Pixel coordinate grounding data
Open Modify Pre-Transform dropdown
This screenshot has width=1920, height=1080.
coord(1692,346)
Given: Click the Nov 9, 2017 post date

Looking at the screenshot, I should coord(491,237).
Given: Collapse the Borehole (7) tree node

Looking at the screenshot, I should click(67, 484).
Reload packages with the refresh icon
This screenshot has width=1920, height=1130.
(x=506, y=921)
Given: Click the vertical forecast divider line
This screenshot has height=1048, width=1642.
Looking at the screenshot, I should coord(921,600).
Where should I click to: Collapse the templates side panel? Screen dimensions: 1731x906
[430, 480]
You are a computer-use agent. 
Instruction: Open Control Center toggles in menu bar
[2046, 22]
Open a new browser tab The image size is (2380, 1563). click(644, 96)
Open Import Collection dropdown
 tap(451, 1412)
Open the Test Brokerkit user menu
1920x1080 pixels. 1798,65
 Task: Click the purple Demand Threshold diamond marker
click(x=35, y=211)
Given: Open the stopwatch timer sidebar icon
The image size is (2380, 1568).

• DIRECTIONS FOR THIS TASK: Reproduce the records above exactly, starting with the line that contains "Open the Test Brokerkit user menu" and ending with the last line.

• SOLVED EXERCISE:
Open the Test Brokerkit user menu
1920x1080 pixels. 1798,65
 Task: Click the purple Demand Threshold diamond marker
click(x=35, y=211)
Given: Open the stopwatch timer sidebar icon
The image size is (2380, 1568).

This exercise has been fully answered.